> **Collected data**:
[Start of section]

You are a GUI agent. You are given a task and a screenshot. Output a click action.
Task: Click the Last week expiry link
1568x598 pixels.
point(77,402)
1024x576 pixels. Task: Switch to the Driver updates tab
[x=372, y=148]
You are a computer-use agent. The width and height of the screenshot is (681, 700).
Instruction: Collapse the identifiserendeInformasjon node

[End of section]
[Start of section]

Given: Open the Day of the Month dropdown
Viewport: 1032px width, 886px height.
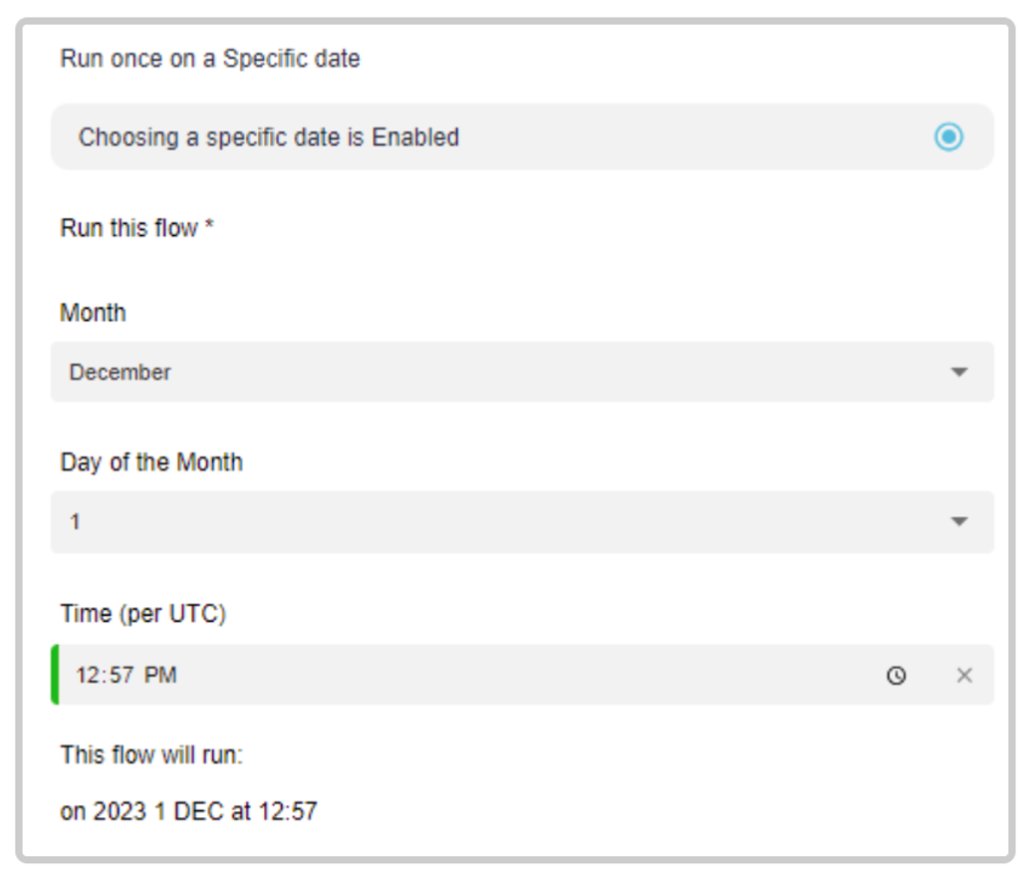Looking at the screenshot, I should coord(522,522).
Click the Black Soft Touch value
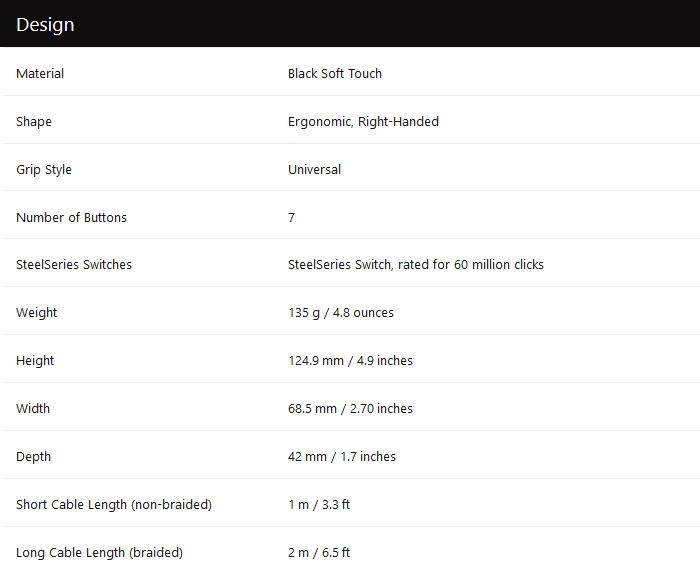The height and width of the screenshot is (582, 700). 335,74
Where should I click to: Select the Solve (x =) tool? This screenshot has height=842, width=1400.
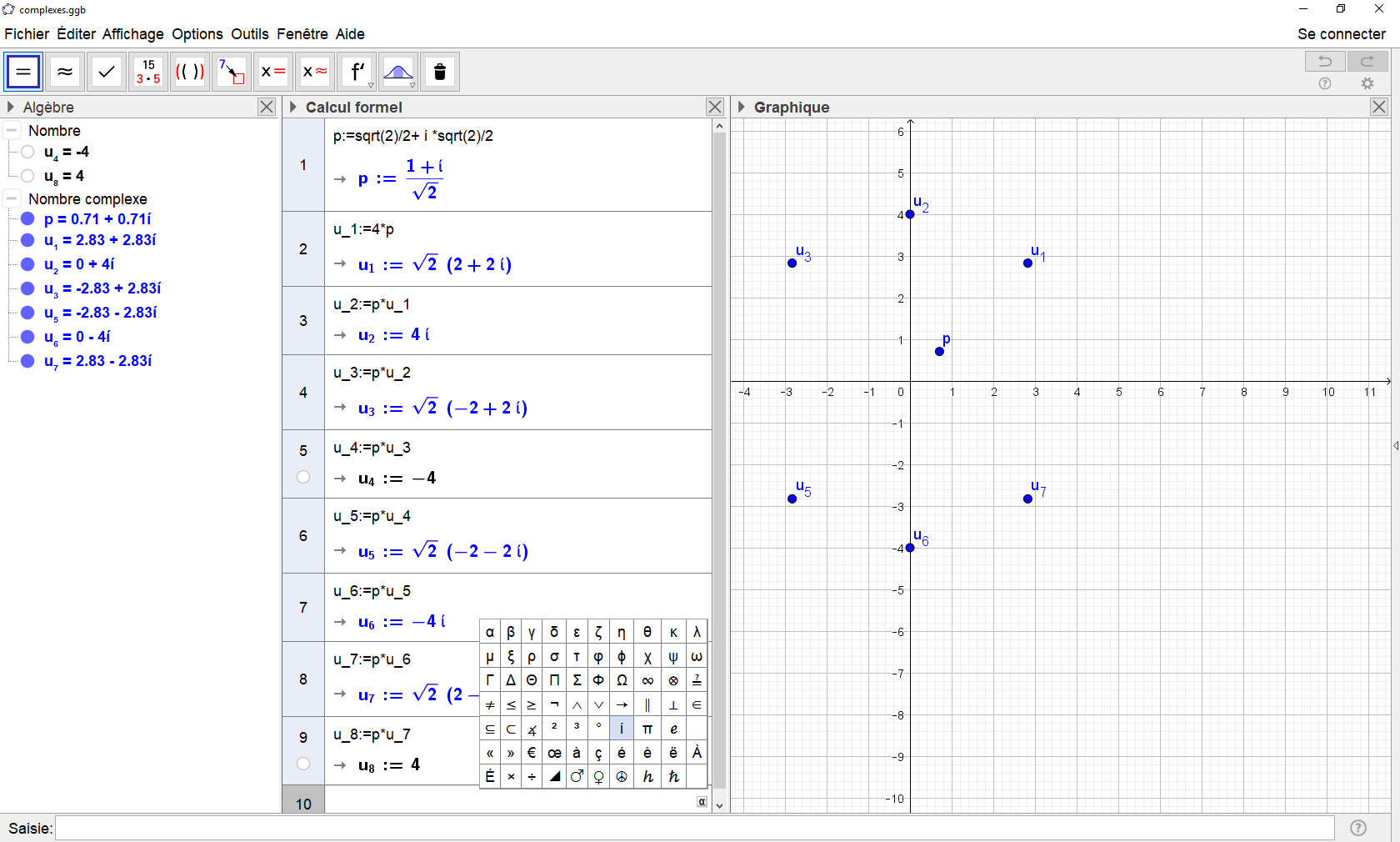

[End of section]

An exact copy of the lines above, from the one containing "You are a GUI" down to the one containing "Instruction: Collapse the" and including both, is the whole answer; retype it and nothing else.

> **Exercise result**:
You are a GUI agent. You are given a task and a screenshot. Output a click action.
Task: Click the Last week expiry link
1568x598 pixels.
point(77,402)
1024x576 pixels. Task: Switch to the Driver updates tab
[x=372, y=148]
You are a computer-use agent. The width and height of the screenshot is (681, 700).
Instruction: Collapse the identifiserendeInformasjon node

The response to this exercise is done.